Instructions to follow | Beginning with the first line of the data below, reproduce every line unchanged, ending with the line that holds "Expand the Port".

== Segment start ==

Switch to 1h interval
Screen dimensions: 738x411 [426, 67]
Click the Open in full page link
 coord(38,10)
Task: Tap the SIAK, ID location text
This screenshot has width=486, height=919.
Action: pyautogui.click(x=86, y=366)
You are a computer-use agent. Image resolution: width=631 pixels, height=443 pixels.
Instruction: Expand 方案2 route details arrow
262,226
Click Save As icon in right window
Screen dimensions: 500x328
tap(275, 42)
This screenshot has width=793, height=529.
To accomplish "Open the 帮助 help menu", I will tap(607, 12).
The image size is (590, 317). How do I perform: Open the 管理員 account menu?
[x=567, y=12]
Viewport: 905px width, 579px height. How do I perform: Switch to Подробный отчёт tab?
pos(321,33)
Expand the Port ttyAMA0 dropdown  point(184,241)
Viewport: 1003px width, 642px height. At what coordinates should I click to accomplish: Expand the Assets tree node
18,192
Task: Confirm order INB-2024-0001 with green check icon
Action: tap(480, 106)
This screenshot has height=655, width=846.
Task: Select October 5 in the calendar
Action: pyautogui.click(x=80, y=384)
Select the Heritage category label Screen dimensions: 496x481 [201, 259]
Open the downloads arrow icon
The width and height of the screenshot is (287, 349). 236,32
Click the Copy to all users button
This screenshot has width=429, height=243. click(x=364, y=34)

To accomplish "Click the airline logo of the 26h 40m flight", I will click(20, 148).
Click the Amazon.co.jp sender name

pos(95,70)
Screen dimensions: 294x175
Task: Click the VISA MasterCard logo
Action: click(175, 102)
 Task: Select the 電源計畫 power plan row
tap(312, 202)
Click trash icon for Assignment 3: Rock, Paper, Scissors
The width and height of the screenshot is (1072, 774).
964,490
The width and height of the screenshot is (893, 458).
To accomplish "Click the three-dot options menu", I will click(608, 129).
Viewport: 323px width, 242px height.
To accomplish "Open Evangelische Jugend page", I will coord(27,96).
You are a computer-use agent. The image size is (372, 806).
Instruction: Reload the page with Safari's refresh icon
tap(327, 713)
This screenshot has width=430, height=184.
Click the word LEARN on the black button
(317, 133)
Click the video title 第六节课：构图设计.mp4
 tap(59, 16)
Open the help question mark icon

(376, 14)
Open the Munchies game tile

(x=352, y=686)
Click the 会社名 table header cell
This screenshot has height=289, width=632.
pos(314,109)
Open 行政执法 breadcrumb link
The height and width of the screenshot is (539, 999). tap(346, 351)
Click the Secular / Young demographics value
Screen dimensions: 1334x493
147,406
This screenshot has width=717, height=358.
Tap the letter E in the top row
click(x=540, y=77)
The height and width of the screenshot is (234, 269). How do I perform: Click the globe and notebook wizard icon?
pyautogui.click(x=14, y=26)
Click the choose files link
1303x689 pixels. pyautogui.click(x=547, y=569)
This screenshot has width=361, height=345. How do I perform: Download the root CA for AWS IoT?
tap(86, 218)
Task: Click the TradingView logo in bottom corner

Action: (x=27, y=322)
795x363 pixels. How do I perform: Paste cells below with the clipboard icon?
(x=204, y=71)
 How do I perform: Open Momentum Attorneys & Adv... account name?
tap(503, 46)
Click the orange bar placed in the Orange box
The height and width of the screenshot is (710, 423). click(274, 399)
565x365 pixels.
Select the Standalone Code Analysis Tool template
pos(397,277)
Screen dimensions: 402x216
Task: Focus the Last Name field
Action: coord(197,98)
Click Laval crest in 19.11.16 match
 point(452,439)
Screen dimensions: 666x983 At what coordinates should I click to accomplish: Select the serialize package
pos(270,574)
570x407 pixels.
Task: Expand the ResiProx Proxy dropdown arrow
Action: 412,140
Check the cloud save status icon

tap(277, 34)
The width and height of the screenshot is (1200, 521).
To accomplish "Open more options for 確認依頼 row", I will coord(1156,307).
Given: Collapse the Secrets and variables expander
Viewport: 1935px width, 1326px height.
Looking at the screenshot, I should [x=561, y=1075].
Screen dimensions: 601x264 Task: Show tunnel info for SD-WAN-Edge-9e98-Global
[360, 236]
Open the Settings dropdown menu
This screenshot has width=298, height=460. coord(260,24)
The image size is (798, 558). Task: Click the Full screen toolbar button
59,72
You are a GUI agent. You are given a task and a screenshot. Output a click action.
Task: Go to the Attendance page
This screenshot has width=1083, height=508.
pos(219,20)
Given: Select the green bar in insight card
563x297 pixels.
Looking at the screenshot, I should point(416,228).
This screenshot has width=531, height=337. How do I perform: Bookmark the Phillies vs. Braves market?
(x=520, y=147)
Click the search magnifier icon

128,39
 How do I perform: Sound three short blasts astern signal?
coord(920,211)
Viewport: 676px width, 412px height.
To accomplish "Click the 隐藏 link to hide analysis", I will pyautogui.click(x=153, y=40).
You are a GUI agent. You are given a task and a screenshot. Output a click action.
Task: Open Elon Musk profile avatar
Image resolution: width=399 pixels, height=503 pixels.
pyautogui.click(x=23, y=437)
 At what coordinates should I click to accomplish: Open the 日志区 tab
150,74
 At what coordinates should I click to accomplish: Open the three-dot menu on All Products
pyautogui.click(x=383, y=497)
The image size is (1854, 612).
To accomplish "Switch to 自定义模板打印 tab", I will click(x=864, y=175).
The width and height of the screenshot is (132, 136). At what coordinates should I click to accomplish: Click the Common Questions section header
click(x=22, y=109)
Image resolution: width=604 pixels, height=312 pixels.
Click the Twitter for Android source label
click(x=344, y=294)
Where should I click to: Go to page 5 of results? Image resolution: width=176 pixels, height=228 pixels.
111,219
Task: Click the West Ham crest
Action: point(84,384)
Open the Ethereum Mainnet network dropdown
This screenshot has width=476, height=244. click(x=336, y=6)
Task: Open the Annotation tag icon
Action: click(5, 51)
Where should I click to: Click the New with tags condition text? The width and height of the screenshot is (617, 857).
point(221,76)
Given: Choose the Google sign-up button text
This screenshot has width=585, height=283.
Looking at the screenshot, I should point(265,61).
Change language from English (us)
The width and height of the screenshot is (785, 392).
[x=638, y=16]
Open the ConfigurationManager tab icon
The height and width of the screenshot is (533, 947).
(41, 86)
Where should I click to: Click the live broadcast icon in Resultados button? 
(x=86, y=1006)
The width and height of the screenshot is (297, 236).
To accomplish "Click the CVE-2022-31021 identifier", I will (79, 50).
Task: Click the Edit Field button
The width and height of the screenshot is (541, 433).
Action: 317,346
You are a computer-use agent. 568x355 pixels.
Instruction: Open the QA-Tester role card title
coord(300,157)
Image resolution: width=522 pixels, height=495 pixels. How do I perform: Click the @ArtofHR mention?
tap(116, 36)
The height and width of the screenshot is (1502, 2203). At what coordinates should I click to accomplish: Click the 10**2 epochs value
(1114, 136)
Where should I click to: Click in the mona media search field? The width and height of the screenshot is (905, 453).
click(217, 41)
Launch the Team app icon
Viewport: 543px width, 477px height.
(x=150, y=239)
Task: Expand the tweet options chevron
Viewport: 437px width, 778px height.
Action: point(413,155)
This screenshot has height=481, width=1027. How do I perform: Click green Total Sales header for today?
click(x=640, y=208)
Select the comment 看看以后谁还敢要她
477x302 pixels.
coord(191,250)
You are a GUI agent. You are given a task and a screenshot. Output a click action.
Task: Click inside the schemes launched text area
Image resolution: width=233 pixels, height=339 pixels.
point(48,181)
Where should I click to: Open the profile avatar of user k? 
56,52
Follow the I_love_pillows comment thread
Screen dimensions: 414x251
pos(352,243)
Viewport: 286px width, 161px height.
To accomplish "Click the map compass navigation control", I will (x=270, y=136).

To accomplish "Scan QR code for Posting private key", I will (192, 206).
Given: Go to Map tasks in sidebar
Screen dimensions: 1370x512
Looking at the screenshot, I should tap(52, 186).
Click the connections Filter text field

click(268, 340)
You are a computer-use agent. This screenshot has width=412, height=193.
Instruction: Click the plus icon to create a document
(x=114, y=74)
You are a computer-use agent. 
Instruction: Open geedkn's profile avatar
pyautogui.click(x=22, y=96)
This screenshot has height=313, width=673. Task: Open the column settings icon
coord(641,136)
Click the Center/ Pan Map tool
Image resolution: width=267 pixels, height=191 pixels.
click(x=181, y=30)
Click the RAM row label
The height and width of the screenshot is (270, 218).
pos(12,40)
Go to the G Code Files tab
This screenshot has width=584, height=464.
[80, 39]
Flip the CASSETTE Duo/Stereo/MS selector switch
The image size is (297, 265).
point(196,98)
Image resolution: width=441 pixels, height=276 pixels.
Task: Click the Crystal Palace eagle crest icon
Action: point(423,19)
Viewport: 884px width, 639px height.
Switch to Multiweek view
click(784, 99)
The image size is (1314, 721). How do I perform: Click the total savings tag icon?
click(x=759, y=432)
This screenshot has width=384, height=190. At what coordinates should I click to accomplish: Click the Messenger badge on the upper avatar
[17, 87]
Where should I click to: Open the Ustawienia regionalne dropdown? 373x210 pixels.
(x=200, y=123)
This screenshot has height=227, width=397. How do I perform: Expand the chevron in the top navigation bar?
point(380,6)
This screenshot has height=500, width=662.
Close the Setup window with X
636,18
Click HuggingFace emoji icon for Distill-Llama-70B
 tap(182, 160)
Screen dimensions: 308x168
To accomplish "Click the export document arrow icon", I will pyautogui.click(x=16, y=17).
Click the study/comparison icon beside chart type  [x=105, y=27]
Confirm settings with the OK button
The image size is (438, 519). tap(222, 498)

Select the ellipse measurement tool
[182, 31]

== Segment end ==

Solution |
Switch to 1h interval
Screen dimensions: 738x411 [426, 67]
Click the Open in full page link
 coord(38,10)
Task: Tap the SIAK, ID location text
This screenshot has width=486, height=919.
Action: pyautogui.click(x=86, y=366)
You are a computer-use agent. Image resolution: width=631 pixels, height=443 pixels.
Instruction: Expand 方案2 route details arrow
262,226
Click Save As icon in right window
Screen dimensions: 500x328
tap(275, 42)
This screenshot has width=793, height=529.
To accomplish "Open the 帮助 help menu", I will tap(607, 12).
The image size is (590, 317). How do I perform: Open the 管理員 account menu?
[x=567, y=12]
Viewport: 905px width, 579px height. How do I perform: Switch to Подробный отчёт tab?
pos(321,33)
Expand the Port ttyAMA0 dropdown  point(184,241)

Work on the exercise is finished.